In such a competitive environment, Qatar managed to maintain its position as the largest LNG exporter in the world (at 77.8 million t) in 2019 (2020 World LNG Report), and is massively investing to preserve its role as the main global player. Qatar’s future strategies not only include the expansion of production capabilities by around 64% by 2027 to reach 126 million tpy of LNG (The Peninsula Qatar, 2019), but also its shipping capabilities through investment in a new fleet of LNG carriers. For instance, on 1 June this year, Qatar Petroleum announced the signing of the largest LNG shipbuilding agreement in history to secure more than 100 ships valued in excess of QR 70 billion to cater for its LNG growth plans (The Peninsula Qatar, 2020). Additionally, Nakilat, the shipping arm of Qatar's LNG, will significantly increase its current 15% share of the global LNG fleet carrying capacity, and will remain the largest owner of LNG carriers in the world for the coming decades.
This strategic investment will propel Qatar from being the world’s largest LNG exporter and producer to a globally-recognised champion of LNG supply chains. As things stand, an LNG supply chain commonly consists of three main links: exploration and production; treatment and liquefaction; and shipping and distribution. Expanding shipping capabilities will definitely strengthen the third link of Qatar’s LNG supply chain, whereas the first two links are already very well established.
By owning and controlling the whole LNG supply chain, Qatar has acquired a significant competitive advantage, and moved further ahead of the competition in the LNG market. For instance, by owning independent shipping capabilities on top of well-established production and liquefaction facilities, Qatar will be better prepared and ready to respond to future unexpected risk events. Crucially, the country will also be able to recover quickly from any potential disruptions.

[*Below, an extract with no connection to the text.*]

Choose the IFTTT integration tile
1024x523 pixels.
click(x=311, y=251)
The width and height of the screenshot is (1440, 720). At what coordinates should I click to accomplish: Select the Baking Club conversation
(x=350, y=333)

Accordingly, Qatar is building one of the most effective and resilient LNG supply chains in the world. The resilience of the country’s LNG supply chains will also increase international buyers’ trust and confidence in Qatar as a reliable LNG exporter. This reputation will in turn consolidate Qatar’s actual portfolio and help earn new market share. Being seen as a reliable supplier is extremely important in a business environment driven by oil-indexed long-term contracts of 15 - 25 years. Moreover, being the largest owner of LNG carriers in the world will provide Qatar with a huge competitive advantage in the spot and short-term markets. For instance, the LNG market was traditionally dominated by long-term contracts covering 20 - 25 years. However, thanks to the emergence of new suppliers and consumers, spot market purchases of LNG have also become a common practice. Indeed, spot and short-term LNG trades made up 32% of overall import volumes in 2018 (EnergyWorld, 2019) and are expected to rise over the coming years.
To sum up, by expanding its LNG shipping capabilities on top of its well-established production and liquefaction facilities, Qatar is building a holistic, efficient, and resilient LNG supply chain. This will provide the country with a unique and significant competitive advantage in a highly competitive LNG business landscape.